Our study has some limitations. The Fiji NTP did not prescribe routine screening of TB patients for DM before 2011; the prevalence of DM among TB patients may therefore have been underestimated. A recent assessment of DM screening practices in Fiji noted that, in 2011, 62% of TB patients had their DM status recorded in the patient notes; the study concluded that improvements in screening practices were required.8 It is also estimated that approximately 50% of DM in the Pacific Islands region is undiagnosed; we may therefore expect the proportion of TB patients with DM to be higher than observed in our study.3 Studies conducted in India have reported that many TB patients had had undiagnosed DM.16,25 In a recent prospective study in Kiribati, where all TB patients aged ⩾18 years were tested for DM at the time of TB diagnosis, 55% were newly diagnosed with DM and had not known their DM status before attending the TB clinic.
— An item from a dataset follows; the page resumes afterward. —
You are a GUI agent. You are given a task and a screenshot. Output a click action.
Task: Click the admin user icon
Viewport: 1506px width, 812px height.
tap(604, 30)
We did not collect information on sputum smear status at diagnosis and other potentially confounding factors such as smoking and comorbidities, cause and time of death of those who died during anti-tuberculosis treatment, and other clinical information such as chest X-ray results. A comprehensive, prospective multi-country study may provide useful information on the presentation of TB patients with and without DM and the clinical course of anti-tuberculosis treatment in the two groups. Finally, a number of variables were not recorded in our data set and this may have affected our findings. The issue of incomplete recording of health data is a common one,26,27 and highlights the importance of accurate and complete recording and reporting by health programme staff involved in DM and TB programmes.

CONCLUSION

DM is a common condition among TB patients in Fiji: 12% of all TB patients had concomitant DM. TB patients with DM are more likely to present with sputum smear-positive PTB than those without. Health care workers caring for people with DM should be aware that TB is a common respiratory infection in this population. When comparing TB patients with and without DM, we noted no differences in sputum smear conversion at 2 months or treatment success, indicating that, at present, the presence of DM does not adversely affect TB outcomes. However, a larger prospective study could provide more definitive results; there is therefore scope for prospective studies on the association between TB and DM in the Pacific to improve health care for persons suffering from both diseases.

Acknowledgments

This research was conducted through the Structured Operational Research and Training Initiative (SORT IT). The training was run in Fiji by the College of Medicine, Nursing and Health Sciences, Fiji National University, Suva, Fiji, and the International Union Against Tuberculosis and Lung Disease, Paris, France.

Additional support for running the course was provided by the Public Health Division of the Secretariat of the Pacific Community, Nouméa, New Caledonia; Centre for International Child Health, the University of Melbourne, Melbourne, VIC, Australia; School of Population Health, University of Queensland, Brisbane, QLD, Australia; Regional Public Health, Hutt Valley District Health Board, Lower Hutt, New Zealand; the National TB Programme, Fiji Ministry of Health, Suva, Fiji.

Funding for the course was provided by the Global Fund to Fight AIDS, TB and Malaria, Geneva, Switzerland, with co-funding from The Union; the Special Programme for Research and Training in Tropical Diseases; Public Health Division of the Secretariat of the Pacific Community, Nouméa, New Caledonia; Centre for International Child Health, the University of Melbourne, Melbourne, VIC, Australia; School of Population Health, University of Queensland, Brisbane, QLD, Australia.

Footnotes

Conflict of interest: none declared.